This time, the Internet boom has arrived, so higher valuations are justified
This one might hold a little more water. I agree with Ben that last time people’s expectations of the speed and scale of the internet’s takeover were vastly overinflated, which led to some crazy valuations that were based on a hope and a prayer rather than hard data. Ten years later, we have a much more realistic mental map of how internet technologies are developed, adopted, and integrated into existing industries. Today there are over 2 billion people in the world with internet access (30% of the world), and that number is growing by about 15% per year. Compare that with a worldwide internet user base of only about 360 million in 2000. It’s clear that maybe finally in 2011, the internet has begun to reach the global scale investors expected from it ten years earlier.

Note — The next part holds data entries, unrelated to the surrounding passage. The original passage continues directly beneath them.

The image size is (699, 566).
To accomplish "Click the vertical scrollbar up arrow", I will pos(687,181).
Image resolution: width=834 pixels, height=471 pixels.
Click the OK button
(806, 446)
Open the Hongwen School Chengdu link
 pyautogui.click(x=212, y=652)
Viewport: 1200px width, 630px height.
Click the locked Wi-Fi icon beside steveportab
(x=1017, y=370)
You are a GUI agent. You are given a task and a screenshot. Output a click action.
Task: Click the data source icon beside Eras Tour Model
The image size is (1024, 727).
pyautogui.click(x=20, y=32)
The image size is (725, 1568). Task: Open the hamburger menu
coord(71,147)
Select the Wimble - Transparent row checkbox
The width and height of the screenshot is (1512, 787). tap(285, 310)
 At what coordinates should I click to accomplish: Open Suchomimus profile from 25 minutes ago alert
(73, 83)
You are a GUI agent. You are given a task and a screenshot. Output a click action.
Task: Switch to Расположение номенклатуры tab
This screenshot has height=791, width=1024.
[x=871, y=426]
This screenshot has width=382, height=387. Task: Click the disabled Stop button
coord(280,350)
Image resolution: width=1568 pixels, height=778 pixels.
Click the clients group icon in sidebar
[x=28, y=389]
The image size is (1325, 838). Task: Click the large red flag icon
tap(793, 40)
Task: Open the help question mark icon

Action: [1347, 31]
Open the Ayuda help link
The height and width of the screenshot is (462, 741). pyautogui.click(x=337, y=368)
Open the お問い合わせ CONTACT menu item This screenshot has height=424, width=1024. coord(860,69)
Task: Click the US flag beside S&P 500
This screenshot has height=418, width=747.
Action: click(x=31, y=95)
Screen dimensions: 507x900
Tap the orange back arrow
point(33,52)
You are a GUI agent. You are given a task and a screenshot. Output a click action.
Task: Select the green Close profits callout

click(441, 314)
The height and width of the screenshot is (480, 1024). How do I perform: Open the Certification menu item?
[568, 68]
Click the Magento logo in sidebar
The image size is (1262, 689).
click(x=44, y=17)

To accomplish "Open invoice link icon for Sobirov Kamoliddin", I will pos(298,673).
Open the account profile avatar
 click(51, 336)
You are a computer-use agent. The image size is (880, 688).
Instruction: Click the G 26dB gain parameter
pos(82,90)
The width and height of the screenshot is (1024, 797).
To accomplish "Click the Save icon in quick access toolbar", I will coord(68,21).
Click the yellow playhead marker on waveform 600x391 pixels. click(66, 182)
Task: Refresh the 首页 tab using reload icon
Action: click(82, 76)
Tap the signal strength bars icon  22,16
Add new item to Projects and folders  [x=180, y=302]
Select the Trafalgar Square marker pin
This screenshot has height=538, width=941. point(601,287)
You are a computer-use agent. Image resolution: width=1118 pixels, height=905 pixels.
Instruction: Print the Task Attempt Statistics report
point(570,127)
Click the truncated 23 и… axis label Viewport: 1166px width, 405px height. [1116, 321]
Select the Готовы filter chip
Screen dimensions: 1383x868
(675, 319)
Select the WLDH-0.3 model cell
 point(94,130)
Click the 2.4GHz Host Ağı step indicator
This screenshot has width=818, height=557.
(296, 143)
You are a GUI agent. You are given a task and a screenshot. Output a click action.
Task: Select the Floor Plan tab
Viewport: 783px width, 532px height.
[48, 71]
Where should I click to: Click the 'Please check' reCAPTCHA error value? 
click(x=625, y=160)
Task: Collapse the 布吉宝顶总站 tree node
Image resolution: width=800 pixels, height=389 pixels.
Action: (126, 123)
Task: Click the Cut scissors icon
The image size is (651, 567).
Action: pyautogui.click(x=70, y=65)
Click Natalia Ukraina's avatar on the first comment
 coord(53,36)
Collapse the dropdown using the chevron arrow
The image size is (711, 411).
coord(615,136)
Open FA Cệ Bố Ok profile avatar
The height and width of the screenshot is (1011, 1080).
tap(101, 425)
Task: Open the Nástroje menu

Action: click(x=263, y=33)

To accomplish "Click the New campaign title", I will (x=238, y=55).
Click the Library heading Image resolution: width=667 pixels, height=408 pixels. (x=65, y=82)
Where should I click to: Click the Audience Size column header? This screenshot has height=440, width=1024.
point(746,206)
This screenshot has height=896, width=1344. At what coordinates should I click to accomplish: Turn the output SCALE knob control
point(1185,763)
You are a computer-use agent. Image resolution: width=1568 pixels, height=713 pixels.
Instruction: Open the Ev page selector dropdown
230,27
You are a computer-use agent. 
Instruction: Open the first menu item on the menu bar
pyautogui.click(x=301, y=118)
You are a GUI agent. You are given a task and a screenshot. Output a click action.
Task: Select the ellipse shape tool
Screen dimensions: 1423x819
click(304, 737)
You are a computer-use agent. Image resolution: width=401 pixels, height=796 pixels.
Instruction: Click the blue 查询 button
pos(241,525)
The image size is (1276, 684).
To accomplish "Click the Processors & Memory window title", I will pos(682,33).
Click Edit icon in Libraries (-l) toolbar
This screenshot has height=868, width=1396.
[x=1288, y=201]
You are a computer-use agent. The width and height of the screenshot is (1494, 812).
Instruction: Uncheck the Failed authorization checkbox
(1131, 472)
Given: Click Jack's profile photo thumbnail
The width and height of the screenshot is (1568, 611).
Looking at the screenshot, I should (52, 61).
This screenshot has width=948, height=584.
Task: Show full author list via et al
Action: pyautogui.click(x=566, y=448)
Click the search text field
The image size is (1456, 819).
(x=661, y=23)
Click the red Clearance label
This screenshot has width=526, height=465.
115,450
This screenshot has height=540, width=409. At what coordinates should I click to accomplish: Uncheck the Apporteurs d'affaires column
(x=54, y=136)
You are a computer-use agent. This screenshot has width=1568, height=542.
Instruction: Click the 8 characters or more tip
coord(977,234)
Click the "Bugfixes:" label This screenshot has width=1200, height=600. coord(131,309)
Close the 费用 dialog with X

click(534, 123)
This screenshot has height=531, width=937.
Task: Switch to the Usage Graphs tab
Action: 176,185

So, is there a bubble or not?
It depends on how you define “bubble”. Is there a bubble in the 1999, economy-wide, dotcom boom sense? I don’t think so. As Ben proves above, valuations for large public companies remain relatively rational. Retail investors are not betting their life savings on companies that have never earned a dime of revenue. At least in the public markets, signs of a technology bubble are tough to find. However, the private markets are another story. During the financial downturn of 2009 and 2010, tons of private equity and venture capital money sat on the sidelines in cash. Eventually though, that capital needs to be deployed so investment firms can deliver a return to their limited partners. As the economy has thawed a bit in 2011, a lot of that capital has started to come back into the market. This has led to a lot of capital chasing the same number of deals, and that drives valuations up as investment firms compete to get into the hottest deals. Are some of these valuations reaching bubble-like levels? I think so. However it’s important to remember that this bubble is specific to a small segment of investors, unlike the one in 2000. If/when startup valuations come back down to earth, a lot of venture guys and their limited partners may lose a fair chunk of change, but there’s very little danger of contagion to the greater public markets and economy. If anything, we’re seeing a bubble in the venture capital and angel investing communities, not the tech industry as a whole. So in the end TechCrunch will get all worked up for several more months, but in my opinion, the sky remains firmly in place.